Would you please copy every line below that includes the string "Stat"?

*** Opening of Available data ***

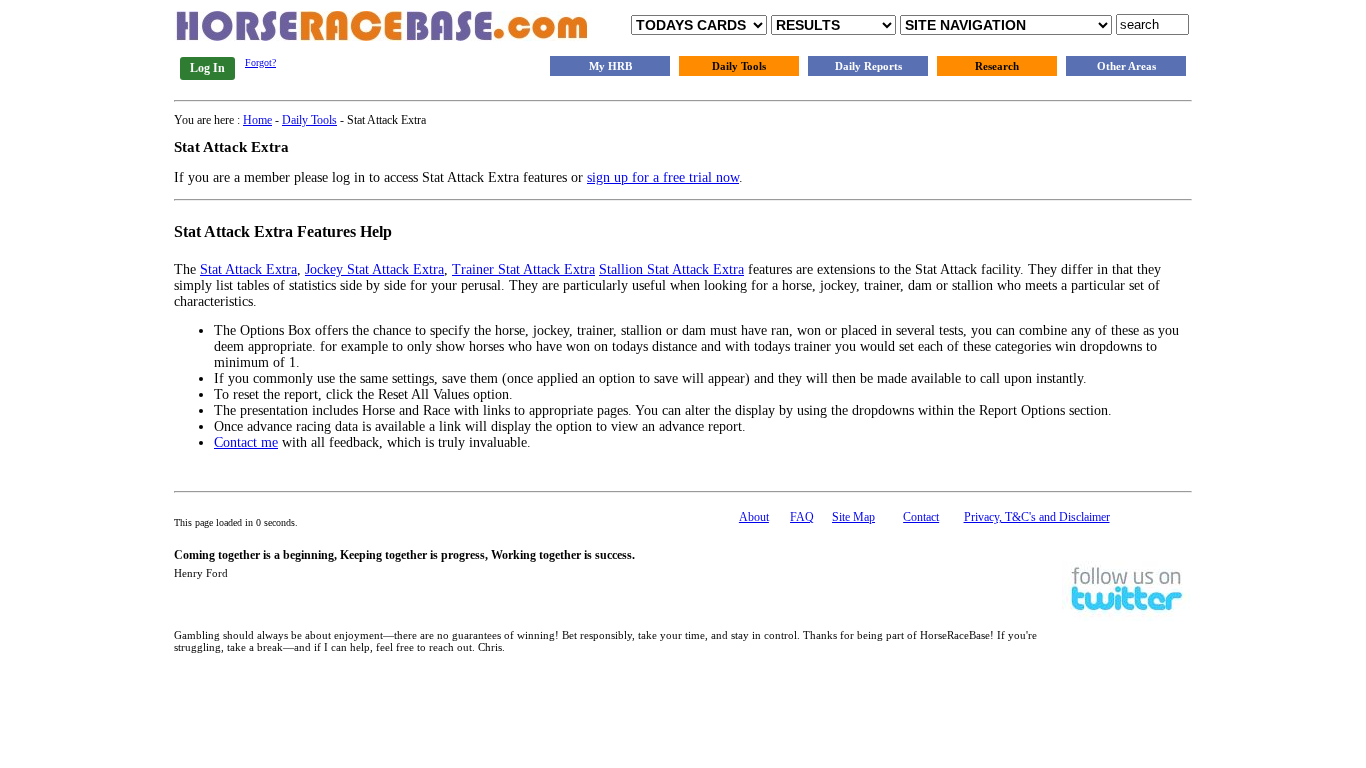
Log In (207, 68)
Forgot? (260, 62)
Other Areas (1126, 66)
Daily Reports (868, 66)
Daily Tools (739, 66)
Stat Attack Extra (248, 269)
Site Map (853, 517)
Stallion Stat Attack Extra (671, 269)
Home (257, 120)
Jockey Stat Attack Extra (374, 269)
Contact (921, 517)
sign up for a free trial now (663, 177)
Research (997, 66)
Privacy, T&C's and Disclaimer (1037, 517)
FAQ (802, 517)
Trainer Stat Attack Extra (523, 269)
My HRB (610, 66)
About (754, 517)
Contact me (246, 442)
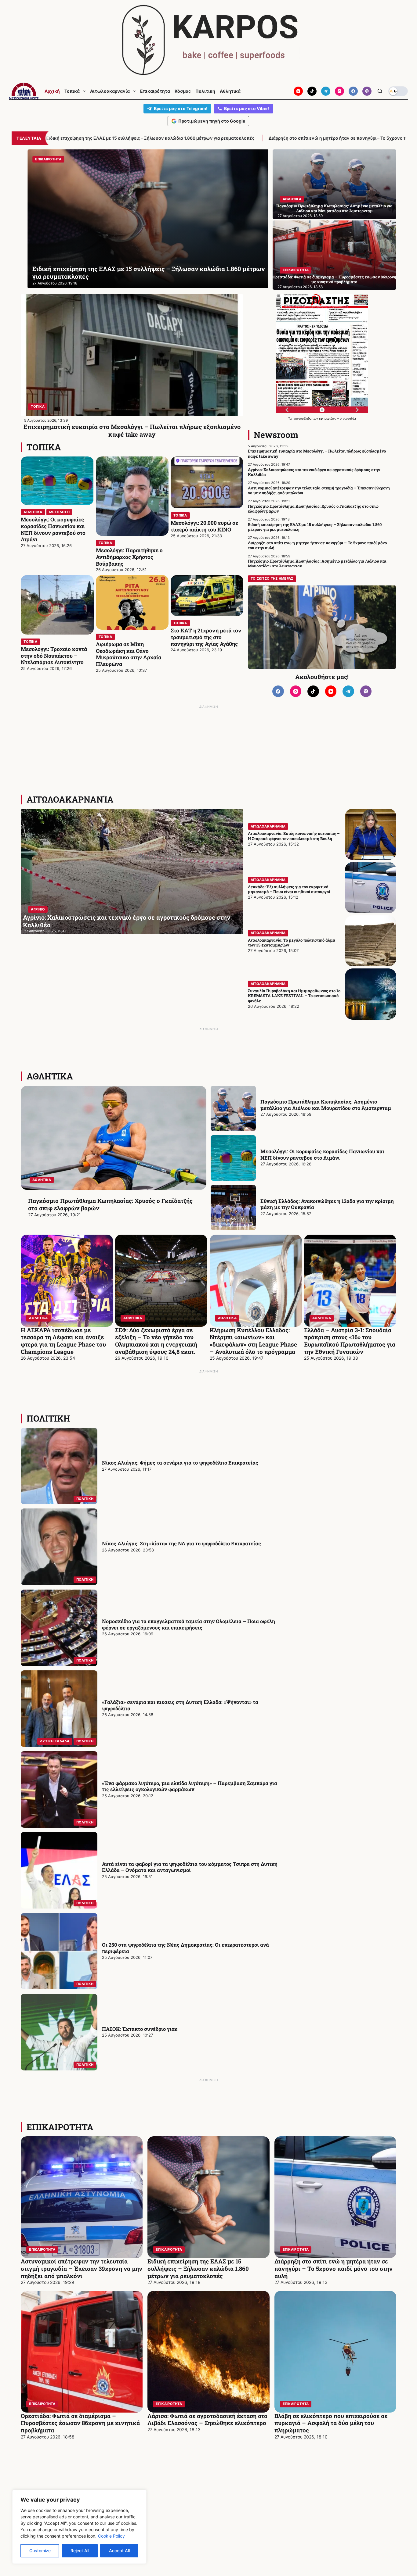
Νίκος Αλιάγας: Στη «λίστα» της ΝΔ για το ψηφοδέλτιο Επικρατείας (181, 1543)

*** Close of Available data ***

◆ Result of the task
Stat Attack Extra (248, 269)
Stallion Stat Attack Extra (671, 269)
Jockey Stat Attack Extra (374, 269)
Trainer Stat Attack Extra (523, 269)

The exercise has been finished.